I Paesi che spendono di più in rapporto al Pil per il contenimento della violenza sono Corea del Nord, Siria e Liberia. Per la Corea del Nord, il podio è una conseguenza della spesa militare altissima, circa il 70% del totale, mentre il resto è occupato dai costi degli omicidi e dalla sicurezza interna. Per la Siria, più del 50% dei costi collegati alla violenza dipendono dalle morti dovute al conflitto interno che va via via peggiorando con la presenza dell’Isis, seguito dalla spesa militare e dalla sicurezza interna. L’Italia, con una spesa in violenza del 2,8% del Pil, è al 140 esimo posto. Nonostante la spesa sia minore rispetto agli altri, ci troviamo comunque nella parte alta della classifica del Global Peace Index: i fattori che più preoccupano e per i quali si spende di più sono la percezione della criminalità nella società (4 punti su 5), la presenza di crimini violenti (3 punti su 5), la corruzione (3,9 punti su 10) e le preoccupazioni legate all’immigrazione. Il Paese che spende di meno in prevenzione e cura della violenza, ancor meno della pacifica Islanda (1,4% del Pil), è il Bhutan, con una spesa pari allo 0,5% del pil, 35 dollari per ogni abitante.
In alcuni casi, la spesa in contenimento della violenza e Pil sono collegate. I Paesi che spendono di più in assoluto per occuparsi della violenza sono, non a caso, Stati Uniti, Cina e Russia, nonostante questi Paesi raggruppino in fondo solo il 26% della popolazione mondiale. In tutti e tre i casi, la voce maggiore di spesa è quella militare. Negli States ricopre il 70% della spesa totale per la violenza, seguita dai costi degli omicidi, che sono l’8 per cento. Anche in Cina si spende molto per la difesa militare, meno per la sicurezza interna e quella privata. In Russia, dopo la spesa militare, i costi maggiori sono collegati alla sicurezza interna e agli omicidi.
Nonostante la correlazione tra spesa per la violenza e il Pil, la relazione non è universale. Cosa che non è una sorpresa, dato che la composizione della violenza varia da Paese a Paese. Per esempio, l’Honduras ha una spesa militare bassa ma tassi di omicidi altissimi, così il costo totale è differente rispetto a un Paese come la Gran Bretagna, che ha tassi di omicidi di più bassi ma spese militari più alte. La relazione quindi non è valida per tutti. I Paesi con i costi più alti di contenimento della violenza, quando sono espressi in percentuale sul Pil, sono anche i più poveri. Cosa che è valida per molti Paesi del Medio Oriente e dell’Africa. Per molti Paesi in via di sviluppo, il costo della violenza è anche più alto degli aiuti umanitari che ricevono.

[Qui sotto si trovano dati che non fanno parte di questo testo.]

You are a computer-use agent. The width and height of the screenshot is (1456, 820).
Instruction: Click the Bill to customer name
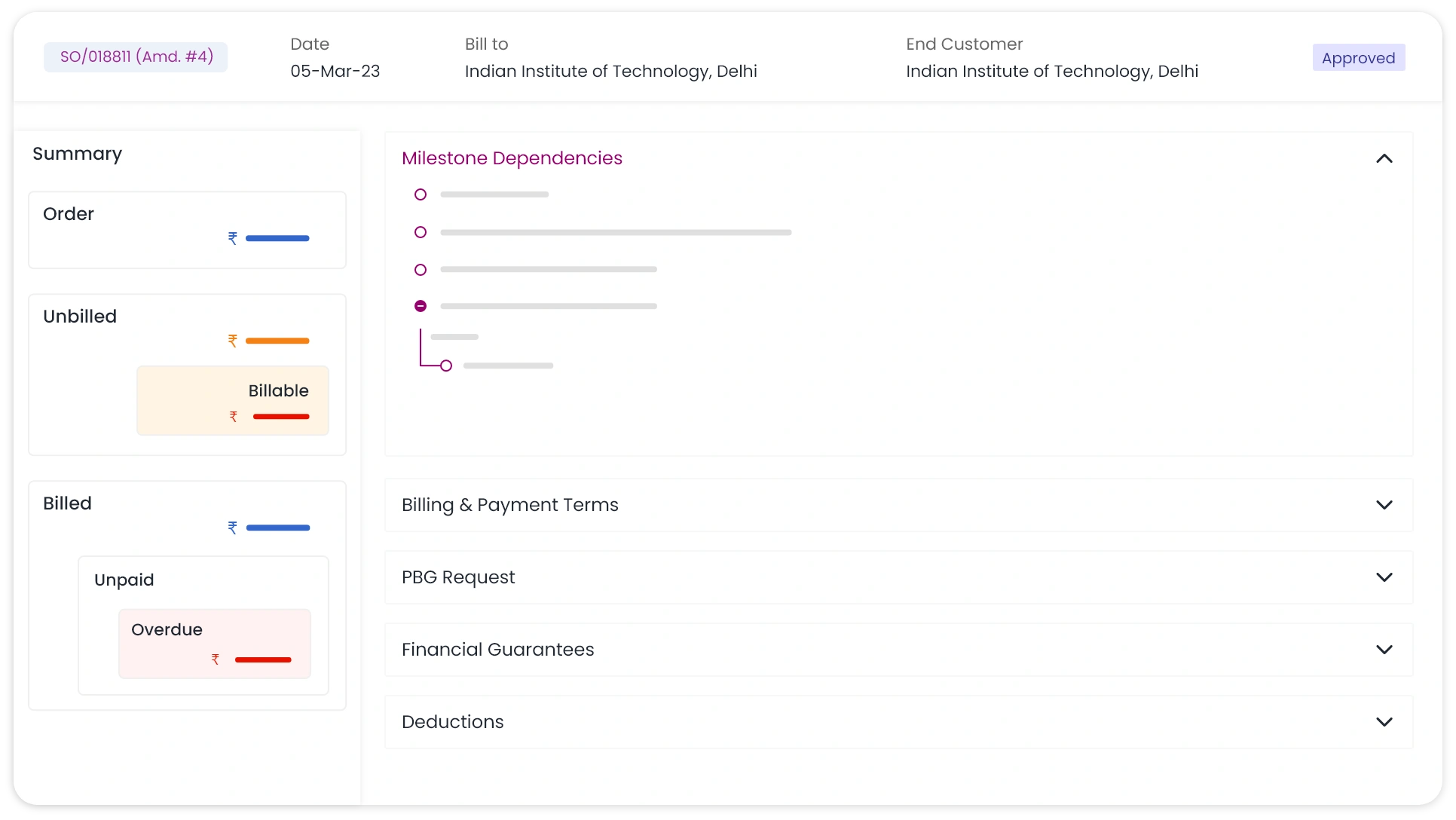coord(610,72)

Un caso analizzato dai ricercatori del Global Peace Index è il conflitto in Somalia, dove la rimozione del leader Siad Barre nel 1991 ha portato a un vuoto politico sfociato a una lotta tra gruppi contrapposti. Il risultato economico è che il pil pro capite è calato dai 643 dollari nel 1992 ai 452 dollari nel 2001. I consumi e i livelli di investimento sono calati significativamente con l’inizio del conflitto e sono rimasti stagnanti dal 1995 fino al 2010. In totale, il contenimento della violenza è costato alla Somalia più di un miliardo di dollari solo nel 2012, il 18 per cento del Pil. Situazione simile in Afghanistan e in Iraq, dove la violenza ha sottratto ai cittadini 1.000 dollari pro capite all’anno per il primo, oltre tremila per il secondo.